Though small and located at the front door, the living room feels open and airy because of the ultra-edited furniture selection. A low-slung armless sofa, portable wooden side chairs and a small angular side table keep things uncluttered and ease traffic flow.
The galley kitchen was in great shape when Maggie bought the house, so she left it intact. It came with high-end appliances and pretty crystal knobs on the doors. “I kept the original subway tile that runs along the walls, and added pendants [not shown] and pot lights for additional lighting,” she says.
Though it cost 40 percent of Maggie’s overall budget, relocating the staircase made a 100 percent improvement to her home’s layout.

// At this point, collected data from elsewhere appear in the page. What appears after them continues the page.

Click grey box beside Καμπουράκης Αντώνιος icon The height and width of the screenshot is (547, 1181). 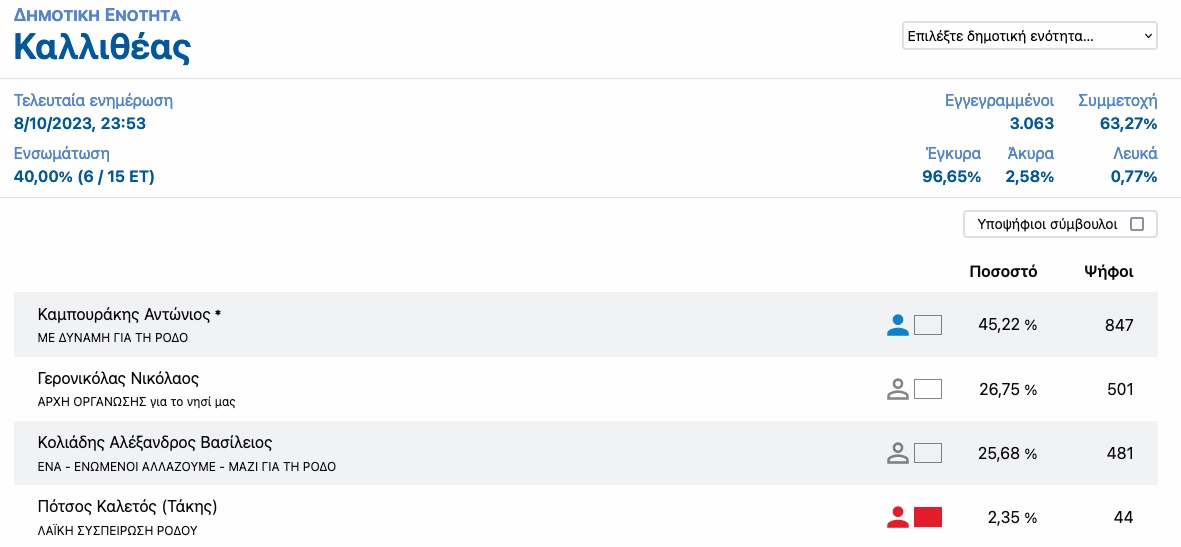(928, 325)
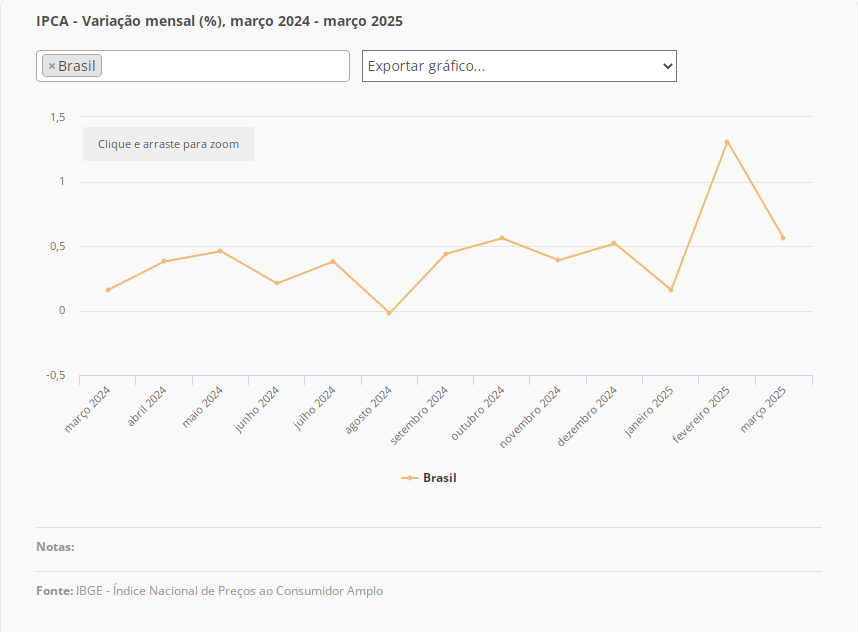The height and width of the screenshot is (632, 858).
Task: Click the novembro 2024 data point
Action: click(558, 260)
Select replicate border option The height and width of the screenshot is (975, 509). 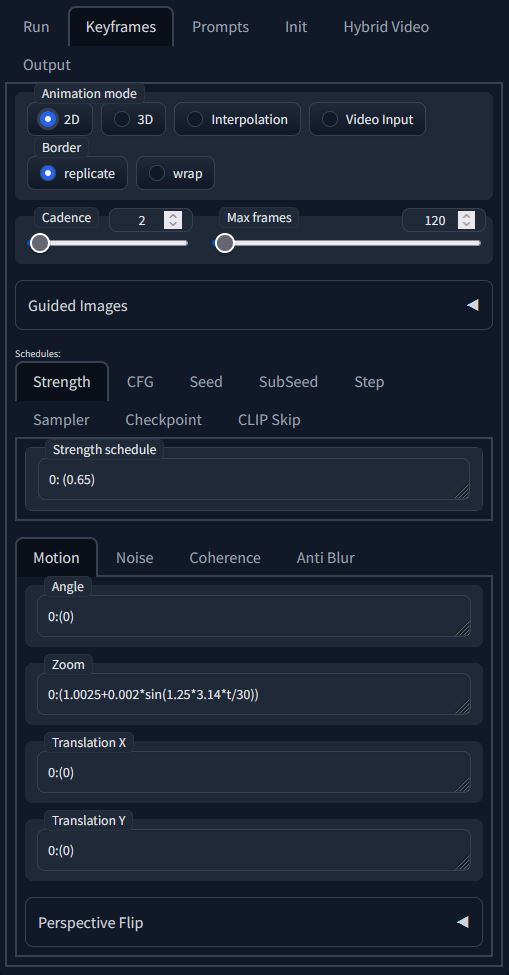pyautogui.click(x=78, y=173)
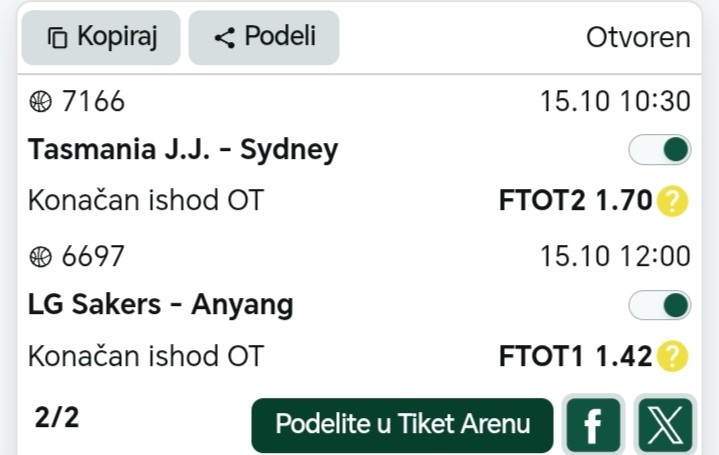Viewport: 719px width, 455px height.
Task: Select the LG Sakers - Anyang match
Action: [161, 304]
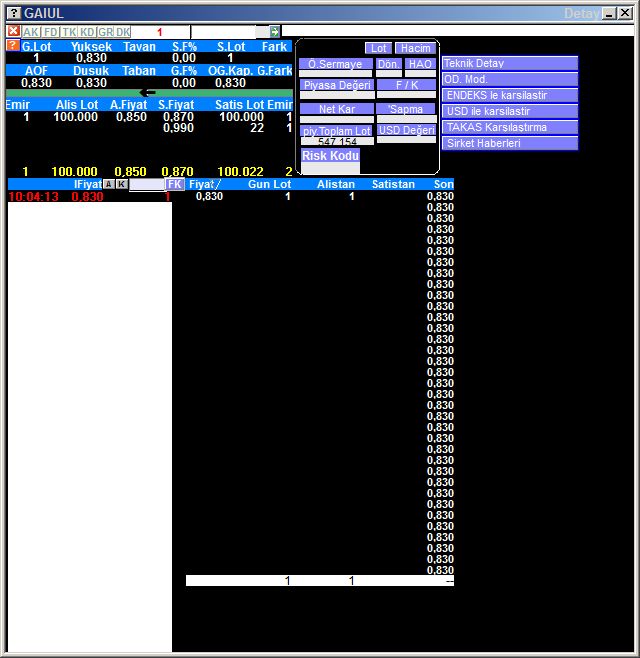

Maggie nearly replaced the dark-hued front door, but decided to keep it after seeing how charming it looked in the space. Her dad created a stained glass window for the transom. “Its copper trim matches elements throughout the main floor,” she says.
A graphic punch of black in the quartet of retro Tulip chairs is emphasized by the splashy artwork. The mirror bounces light around the space and picks up the sheen in the soft grey floors.
A combined washer-dryer in the galley kitchen makes doing a quick load of laundry super convenient.
Relaxation reigns in the subdued bedroom, where a quilt and watery-hued toss cushions suggest a catnap. A glass lamp and monochromatic artwork keep the visual clutter at bay.
Maggie pulled together a light-filled office nook just outside her bedroom. The glossy streamlined desk, slatted rubber chair and casually leaning artwork create an understated vignette. The desk also serves as an extra drop-off spot for her laptop in the evenings – a smart reminder to maintain serene sleeping quarters and keep work separate.
A floating vanity and clean-lined mirror show off the Carrara marble floor and shower wall in the master bath. “Because I don’t have a lot of space – roughly 41 square feet – I had to be careful about the scale of each component,” says Maggie. The pared-back elements lend a serene quality. “It’s my favourite spot in the house,” she adds.
Despite all her hard work, Maggie recently sold her belove rowhouse to move in with her fiancé. And just in case you're curious, the resale value wasn't affected by the removal of a bedroom. To bring even more appeal to the home for the sale (which happened to coincide with our photo shoot), Maggie hired design firm Modern Staging Spaces to help her accessorize . Her house sold in a flash. With style like this, how could it not?